The Irish Society for the Prevention of Cruelty to Children (ISPCC) has today launched Anti-Bullying Week, which will run until 30 April. It has also set up a microsite so young people, parents and schools can download information on issues such as cyberbullying and homophobic bullying, as well as information for parents if their child is the bully.
Mark Feehily from the band Westlife launched the campaign today, while other celebrity supporters of the campaign include rugby players Jamie Heaslip and Brian O’Driscoll, actress Saoirse Ronan, MTV VJ Laura Whitmore and pop duo Jedward.
To mark anti-bullying week, the charity has created an ISPCC shield pin, which will retail in shops this week for €2.
The ISPCC has also set up a free Bullying Support telephone line (1800 66 66 77) that will be available 24/7 during this week’s campaign.

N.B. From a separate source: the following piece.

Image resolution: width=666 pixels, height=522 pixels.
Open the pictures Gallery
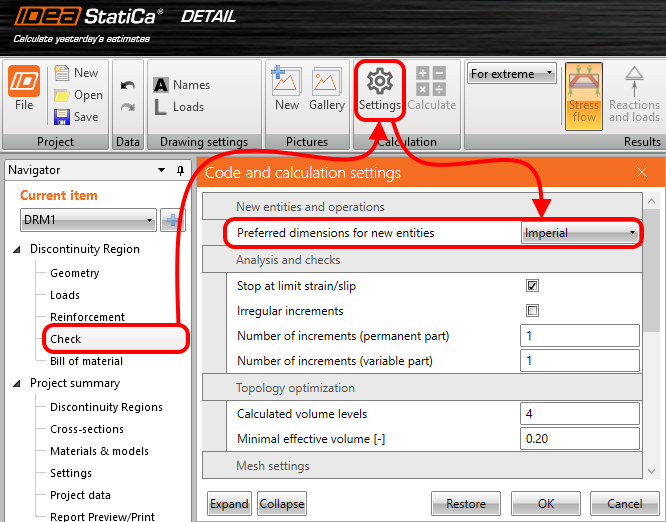pyautogui.click(x=326, y=87)

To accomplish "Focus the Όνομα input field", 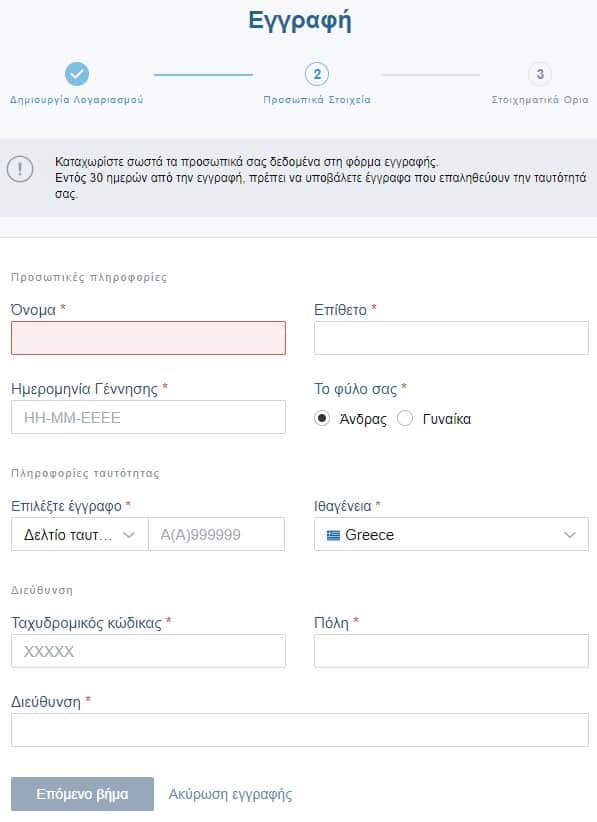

It released some findings about bullying and young kids in Ireland today.
- Childline received almost 11,000 calls from children and young people in relation to bullying last year.
- It said 26pc of young people in secondary school have been victims of bullying, or know someone who has been bullied.
- Meanwhile, 22pc of young people in primary school have reported that they have been bullied, or know someone who has been bullied, according to the ISPCC.
In its downloadable leaflet on cyberbullying, the ISPCC offers the following advice for kids and parents:
- Don’t respond to the bully – save the evidence and show it to an adult you trust.
- Keep the message, note date and times and show to an adult.
- Block the sender. If the harassment is coming in the form of instant messages, texts, or profile comments, use preferences or privacy tools to block the person. If the bullying is happening in chat, leave the ‘chatroom’ or contact your internet service provider.
- If bullying happens on a webpage or social network, report the abusive messages to the site provider.